“Are there any outlaws harboured in these wild mountains?”
“Not now; they have been hunted out; all that is changed; but blood has been often spilt in this maquis. One terrible vendetta was taken not far from hence; but that was many years ago. I will show you the spot.”
Antoine strode rapidly onward; and we overtook the women, who had rode on. In ten minutes we were rounding the mass of rock crowning the pass.
“This was the spot,” said Antoine, taking a step towards me, the rest of the party having passed; and he added calmly, but with decision, and a slightly triumphant air, “I did it myself.” (“J'ai donné le coup moi-même.”)
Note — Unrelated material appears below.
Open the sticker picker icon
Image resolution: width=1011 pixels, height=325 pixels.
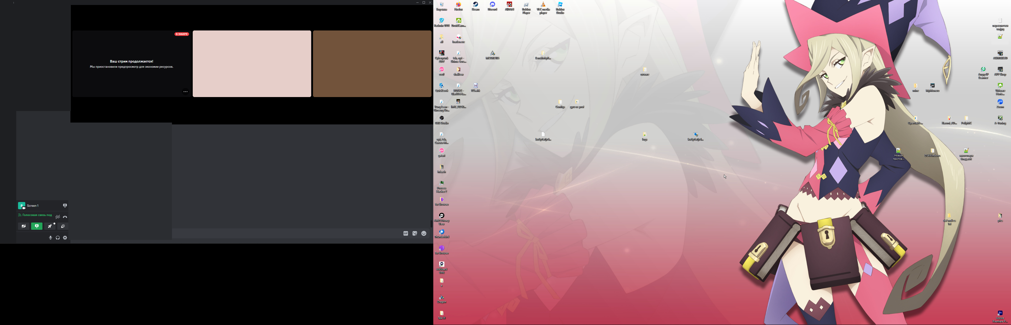415,233
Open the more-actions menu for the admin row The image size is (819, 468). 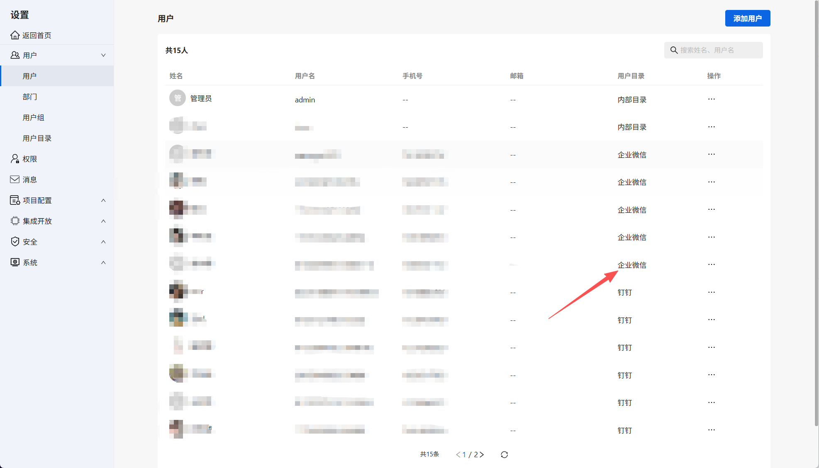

It may be well supposed that I stood aghast. We had not then learnt with what little reserve such deeds of blood are avowed in Corsica; how thoroughly they are extenuated by the popular code of morals or honour. Such avowals were afterwards made to us with far less feeling than Antoine betrayed; indeed, with the utmost levity. “Je lui ai donné un coup,” mentioning the individual and giving the details, was the climax of a story of some sudden quarrel or long-harboured animosity. It was uttered with the sang froid with which an Englishman would say, “I knocked the fellow down;” and it might have been our impression that nothing more was meant, but for the circumstances related, which left no doubt on the subject. When a Corsican says that he has given his enemy a coup, the phrase is a decorous ellipse for coup-de-fusil. Occasionally, perhaps, it may mean a coup-de-poignard, which amounts to much the same thing; but since carrying the knife has been rigorously prohibited by the French Government, stabbing has not been much in vogue in Corsica. Now, it is to be hoped, the murderous fusil has equally disappeared.
There was no time for asking what led to the quarrel or encounter. Antoine coolly turned away, saying, “The descent is easy; we shall have a good road now down the hill to Olmeta;” and, most opportunely, the view which opened from the summit of the pass was calculated to divert my thoughts from what had just occurred.
It has been often remarked, that the Corsican villages are most commonly built on high ground. We now counted, by their cheerful lights, nine or ten of them dotting the hills in all directions; some perched on the heights beyond the Bevinco, which wound through the valley beneath, the moonlight flashing on patches of the stream and faintly revealing a dark chain of mountains beyond—the Serra di Stella, dividing the valley of the Bevinco from that of the Golo.
The descent was easy, according to Antoine's augury. We tear down the hill, pass the village church at a sharp angle, its white façade glistening in the moonbeams; and a straight avenue, shaded by trees, brings us into a labyrinth of narrow lanes, overhung by tall, gaunt houses of the roughest fabric and materials. Antoine bids us stop before one of these gloomy abodes; an old woman appears at the door of the first story with a feeble oil-lamp in her hand. The ground-floor of these houses, as usual in the South, are all stables or cellars. After a short conference, Antoine disappears, and we see him no more that night. We mount a flight of steep, unhewn stone steps, at the risk of breaking our necks, for there is no rail; the good dame welcomes us to all that she has, little though it be, and we land in a grim apartment containing the usual raised hearth for cooking, with a very limited apparatus of utensils—a few shallow kettles of copper and iron, a table, some chairs, and a very questionable bed in a corner.
There were two other apartments, en suite, the next being a salle, with a brick floor like the kitchen, tolerably clean. A few Scripture prints on the walls, a large table, some rickety chairs, and a settee, convertible, we found, into a very satisfactory shakedown, composed the furniture. The inner apartment, which contained a really good bed, seemed to be the widow's wardrobe and storeroom of all her most valuable effects; being crowded with chests, and tables covered with all sorts of things, helped out by pegs on the walls. These were ornamented with little coloured prints of the Virgin, and Saints, and there was a crucifix at the bed's head. After showing her apartments, the widow placed the lamp on the table in the salle, with the usual felice notte, and there was a running fire of questions and answers between her and the two hungry travellers about the qualche cosa per mangiare. The larder was of course empty, and the discussion resolved itself into some rashers of bacon, a loaf of very sweet bread, and a bottle of the light and excellent wine for which Capo Corso is famous, procured from a neighbour.
This was not accomplished without a great deal of bustle and screeching, and running to and fro of the widow and some female friends, withered old crones, who had come to her aid on so unexpected an emergency as our appearance on the scene. This continued after supper till the chests in the inner apartment had delivered up their stores of sheets, coverlets, and towels, all as white as the driven snow. How we ate, drank, and lodged during our rambles is not the most agreeable of our recollections, and can have little interest except as affording glimpses of the habits of the people. This first essay of Corsican hospitality was not amiss.